Par pur hasard
Alberto Oliverio
Per puro caso
Labyrinthe
Avis
Stefano Rosso
Lycée classique « S. Pellico », Cuneo,
Des souris et des singes surintelligents ; des philosophes excessivement moralisateurs et, de ce fait, ignorés ; un pape étrangement progressiste qui donne sa bénédiction ; des neuroscientifiques qui se plaignent de ne pas trouver de gruyère dans les avions et qui rivalisent d’ingéniosité pour organiser la fête la plus somptueuse et obtenir le maximum de financements.

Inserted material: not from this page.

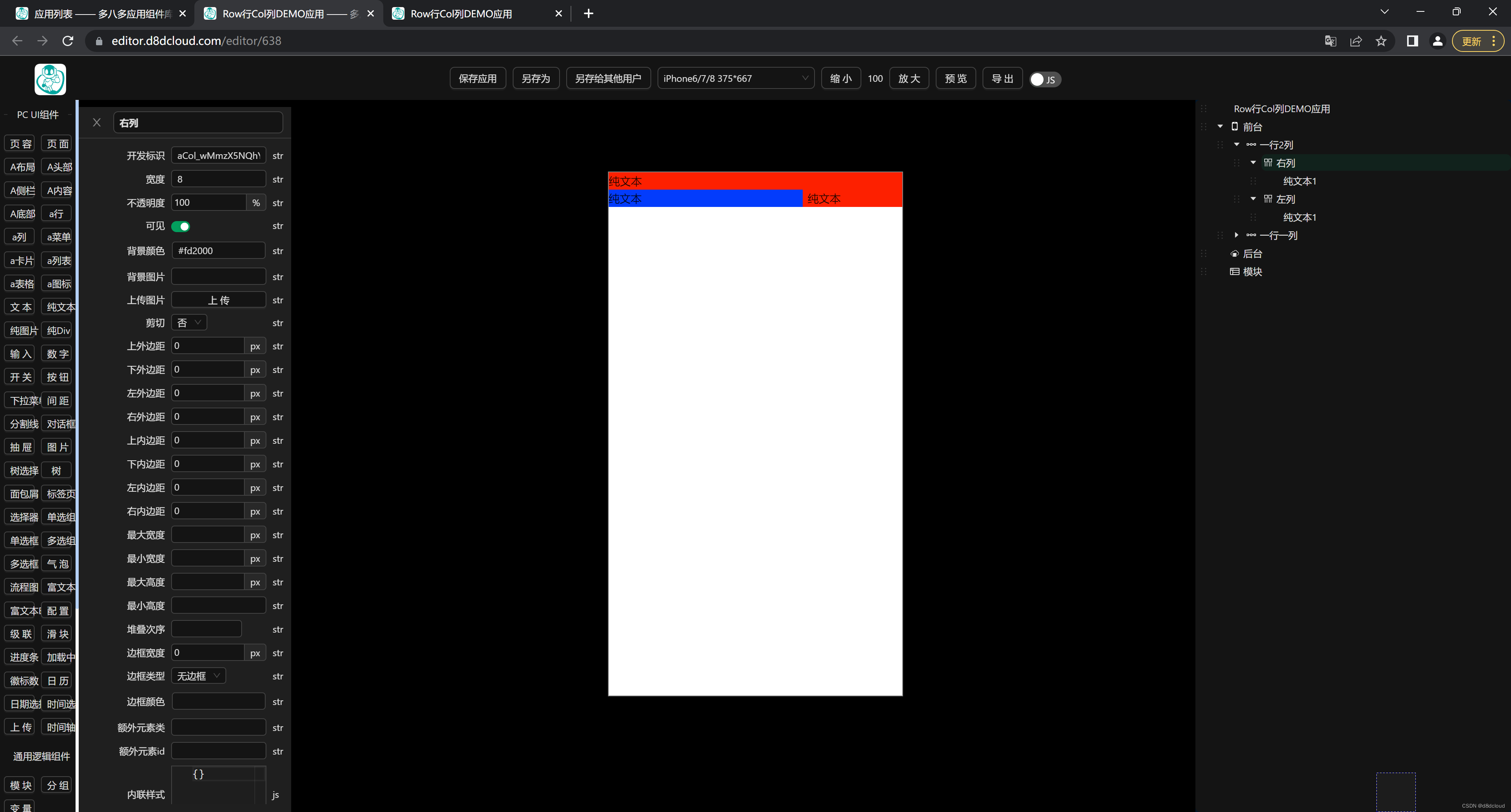1511x812 pixels.
Task: Click the 保存应用 button
Action: click(477, 79)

Un seul et grand objectif : « produire », après le Japon, des enfants américains dotés de capacités intellectuelles accrues, car sinon – comme le soutient le président américain – « si cela continue, ces têtes jaunes nous battront au baseball ».
Et une fin inattendue.
« Purement par hasard » n’est pas une œuvre de science-fiction comme les autres. D’abord, parce qu’elle développe une intrigue riche en thèmes d’actualité de manière si linéaire, cohérente et concrète que tout semble réel. Ensuite, parce qu’elle nous amène à réfléchir aux limites de nos actions, aux frontières que nous franchissons (ou qui sont franchies pour nous sans que nous le sachions) chaque jour, pour la première fois, sans que nous en ayons conscience des conséquences.

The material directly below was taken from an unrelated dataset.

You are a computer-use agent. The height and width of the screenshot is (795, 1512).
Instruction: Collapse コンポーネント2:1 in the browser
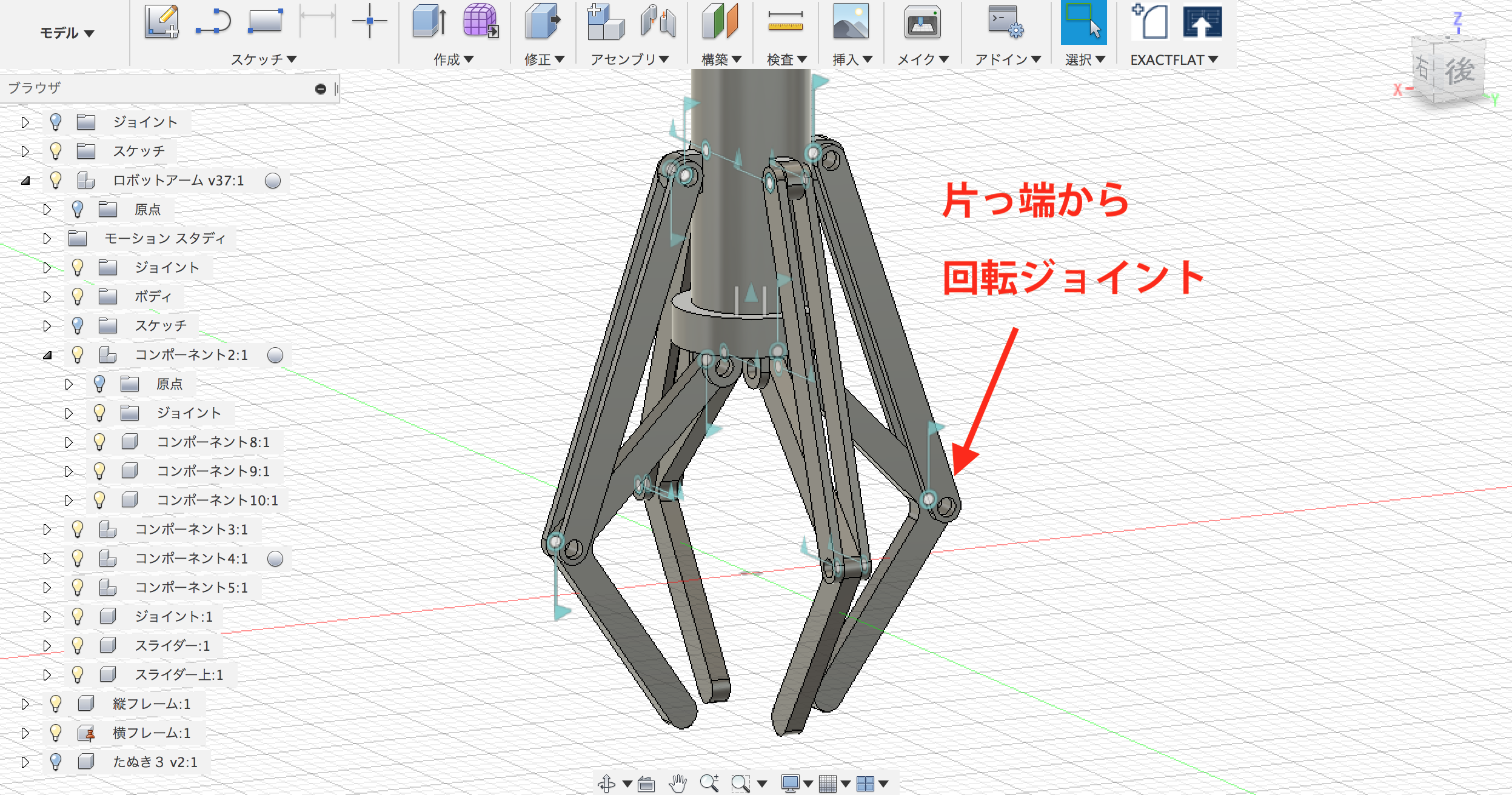(49, 355)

Il s'agit d'un reportage original sur un monde – celui de la science et de la recherche – que nous avons pris l'habitude de considérer comme la seule voie possible vers l'avenir, le chemin incontournable et urgent du progrès et d'une civilisation meilleure.

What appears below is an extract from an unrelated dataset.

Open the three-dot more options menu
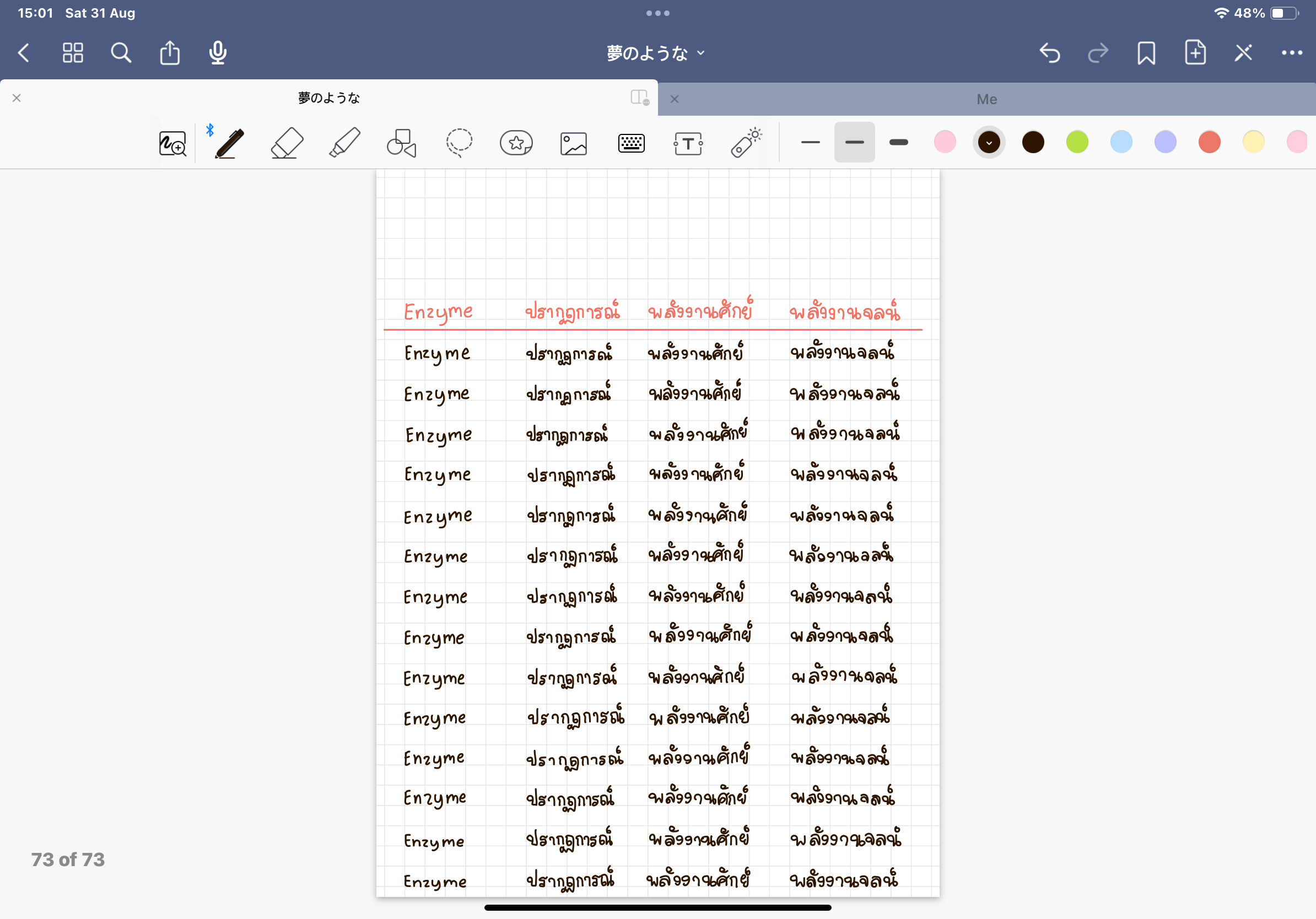This screenshot has height=919, width=1316. pos(1291,53)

Alberto Oliverio, psychobiologiste à l'Université Sapienza, offre au public un premier ouvrage qui ne s'adresse pas uniquement aux initiés et qui se lit comme une brochure, avec un ton à la fois cultivé, subtil et ironique. Recommandé à tous ceux qui souhaitent se glisser dans la peau d'un scientifique contemporain et s'immerger dans un récit divertissant et légèrement fantastique, sans pour autant mettre leur intellect de côté.